“Don’t you have any hobbies?” “You know what causes that?”
You’ve heard it all before. The probing questions, the not-so-discreet counting as your brood passes by, the eye rolling when you announce, again, that you’re pregnant. To you, tired mama, I say, it’s worth it. It’s worth every rolled eye, deep sigh, or rude comment you are forced to field.
We still have a long road of parenting ahead of us and maybe one day, we will have more sleepless nights and endless diapers. But for now, we are in a baby lull. We are given a time to focus on raising only people who can walk to the car or go to the bathroom independently. It’s an odd place to be, after so many years of dependency. But it is a good time to reflect on the gifts we’ve been given.
After the gawks and stares, the next comment we’ve all heard is, “I don’t know how you do it!” or even more pointed, “I only have one and I’m losing my mind!”
Oh, how different six is from one. Had I been given six babies growing into six toddlers, all at once, I’d definitely have even more wrinkles than already I do! But life doesn’t generally work that way. God eases us into big family parenting, one (and the occasional two!) at a time.
Our first children came fast and furious, one after another. Those were hard years filled with sleepless nights, tantrums and meltdowns (sometimes not from the kids!), and sweet, sweet snuggles. On the oldest’s fourth birthday, I juggled a toddler and infant as I served the cake and ice cream.
That boy is fourteen and our “baby” is very nearly four. As I serve her birthday cake next month, there will be no toddlers or infants to juggle. But the years in between those two are filled with siblings and laughter and love. We wouldn’t have it any other way. There have been difficult seasons, but even those are laced with a joy that can only come from the big love of a big family.

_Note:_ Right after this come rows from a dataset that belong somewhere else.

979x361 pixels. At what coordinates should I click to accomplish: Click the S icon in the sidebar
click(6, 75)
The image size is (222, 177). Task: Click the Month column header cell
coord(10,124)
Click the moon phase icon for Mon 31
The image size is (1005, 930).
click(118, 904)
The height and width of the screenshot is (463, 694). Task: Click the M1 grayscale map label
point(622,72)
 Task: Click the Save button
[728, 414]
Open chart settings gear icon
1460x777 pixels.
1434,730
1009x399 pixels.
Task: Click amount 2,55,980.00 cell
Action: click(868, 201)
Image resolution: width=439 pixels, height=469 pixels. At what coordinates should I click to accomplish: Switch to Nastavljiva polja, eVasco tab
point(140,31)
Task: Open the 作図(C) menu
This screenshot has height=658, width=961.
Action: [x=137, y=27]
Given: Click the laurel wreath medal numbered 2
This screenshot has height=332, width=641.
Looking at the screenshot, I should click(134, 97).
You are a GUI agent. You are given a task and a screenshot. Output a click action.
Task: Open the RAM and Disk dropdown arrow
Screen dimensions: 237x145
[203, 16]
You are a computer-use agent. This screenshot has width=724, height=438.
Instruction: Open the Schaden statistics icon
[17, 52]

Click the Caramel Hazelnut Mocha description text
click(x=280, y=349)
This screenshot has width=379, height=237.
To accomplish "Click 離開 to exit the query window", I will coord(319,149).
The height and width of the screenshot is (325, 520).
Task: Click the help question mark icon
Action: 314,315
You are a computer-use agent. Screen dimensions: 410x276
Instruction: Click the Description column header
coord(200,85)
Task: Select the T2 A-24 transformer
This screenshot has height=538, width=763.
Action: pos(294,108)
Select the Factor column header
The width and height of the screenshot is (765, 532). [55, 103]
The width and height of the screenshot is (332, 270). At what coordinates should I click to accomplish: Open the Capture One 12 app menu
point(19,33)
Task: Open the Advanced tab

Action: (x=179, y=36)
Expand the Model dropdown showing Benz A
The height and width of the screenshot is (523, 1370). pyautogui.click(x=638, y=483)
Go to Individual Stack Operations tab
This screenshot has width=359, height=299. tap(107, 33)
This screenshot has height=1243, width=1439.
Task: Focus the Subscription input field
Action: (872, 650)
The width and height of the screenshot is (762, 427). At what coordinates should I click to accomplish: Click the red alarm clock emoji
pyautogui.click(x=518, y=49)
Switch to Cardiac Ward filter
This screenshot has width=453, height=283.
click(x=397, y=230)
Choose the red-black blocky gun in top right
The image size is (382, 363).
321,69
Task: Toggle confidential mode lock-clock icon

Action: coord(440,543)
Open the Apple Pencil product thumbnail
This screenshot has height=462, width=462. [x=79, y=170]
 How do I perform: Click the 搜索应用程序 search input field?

There is a specific love that comes from following the will of God, from being open to bringing new life into an already filled-to-brimming home. Our walls are filled to bursting, but our hearts are as well. Six kids isn’t six sleepless infants or six screaming toddlers. It’s six friends, six helping hands, six joke crackers and table setters and board game players. It’s late night giggling, homework helping, and partners in crime. It’s six built-in, forever by your side, best friends.
Yes, this life requires sacrifice. But so does anything worth doing. The taste of reward is that much sweeter when sacrifice is required. It takes sacrifice to save for that beach vacation or a vehicle upgrade. We work hard for our material goals. Our spiritual goals are that much more important. Raising souls for Christ’s army? Equipping those souls with siblings to assist them along the way? When you step back and look, you realize that the sacrifice isn’t all that big, in proportion to the reward.
When I look around our kitchen table and see smiles, hear laughter, I know that it’s worth every wrinkle, stretchmark, and sleepless nights. When I look down the pew at Mass and see the fruit of our marriage literally filling the pew, I know it was worth every worry and struggle and frustration. Christ said, “Let the children come to Me” and I’m sure He also meant, “The more the merrier!”